Spring 2018
Spring has sprung, and the lab has some exciting news – two of our Ph.D. candidates, Erik Enbody and Brock Geary, are about to fledge!
Erik Enbody is preparing to defend his dissertation in March 2018 and, following his defense, he will begin a postdoctoral research position in Dr. Leif Andersson’s lab at Uppsala University in Sweden. Since the last update, Erik coauthored a meta-analysis on extra pair paternity rates across Malurus fairywrens that was recently published in Molecular Ecology (Brouwer et al. 2017), submitted a manuscript, and has been working through a mountain of genomics data on white-shouldered fairywrens.
Brock Geary will defend his dissertation in April 2018, and following his defense, he will begin a postdoctoral research position in Dr. Paul Leberg’s lab at the University of Louisiana at Lafayette where he will continue his work on the foraging ecology of brown pelicans in the Gulf.

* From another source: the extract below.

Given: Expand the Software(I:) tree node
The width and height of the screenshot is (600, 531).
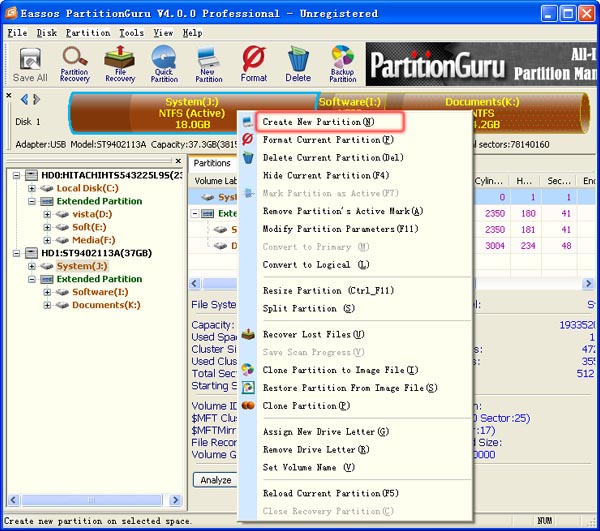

Since the last update, Brock has submitted a manuscript and worked through thousands of GPS locations to map brown pelican foraging ecology in the Gulf of Mexico.
Zoë Diaz-Martin had a productive fall semester teaching the ecology lab and making progress with lab work. She also continued a conservation oriented project that bolsters local conservation efforts in northwest Ecuador. She looks forward to traveling this semester to Dr. Paul Gugger’s lab at the University of Maryland to begin her genomic work of Oenocarpus bataua.
John Jones spent most of fall indoors, revamping his dissertation project to focus now on behavioral endocrinology and multimodal signals in female white shouldered fairywrens. He is preparing to head back to Papua New Guinea in April for another field season. He also published the last golden-winged warbler paper to come out of his master’s study population in Wilson Journal of Ornithology (Tisdale and Jones et al. 2018), as well as collaborative paper on migratory connectivity in PNAS (Kramer et al. 2018) .
Sarah Khalil spent the past semester developing her thesis ideas, focusing on the evolution and mechanisms of carotenoid-based sexual signals. She travelled back to Brisbane, Australia for a quick trip in November to collect some more samples during the breeding season, and also presented preliminary results from her 2017 field season at the meeting for the Society of Integrative and Comparative Biology in January. She is preparing for her next field season to Australia in May to collect more data, as well as to lead the new cohort of NSF IRES undergraduate students.
Kaushik Narasimhan is on the verge of completing his first year in the PhD program at Tulane. He led a team of undergraduate students that gathered data on frugivory at palm trees from motion-activated camera traps, and is preparing for pilot fieldwork related to GPS tracking of umbrellabirds over the summer in Ecuador.
Jordan Karubian received a grant from the Morris Animal Foundation for research on how lead impacts mockingbird behavior, with collaborators Dr. Howard Mielke from the Tulane School of Medicine and Dr. Renata Ribeiro from Tulane’s Ecology and Evolutionary Biology Department. He has published new articles in Acta Oecologica (with lab alums Kym Ottewell and Luke Browne, Ottewell et al. 2017), Behavioural Processes (with lab alum Jenny Hazlehurst, in press), Journal of Tropical Ecology (with lab alums Scott Walter and Luke Browne, as well as members of our partner organization FCAT, Walter et al. 2017), Molecular Ecology (with Erik Enbody, Brouwer et al. 2017), and New Phytologist (with lab alum Luke Browne, accepted).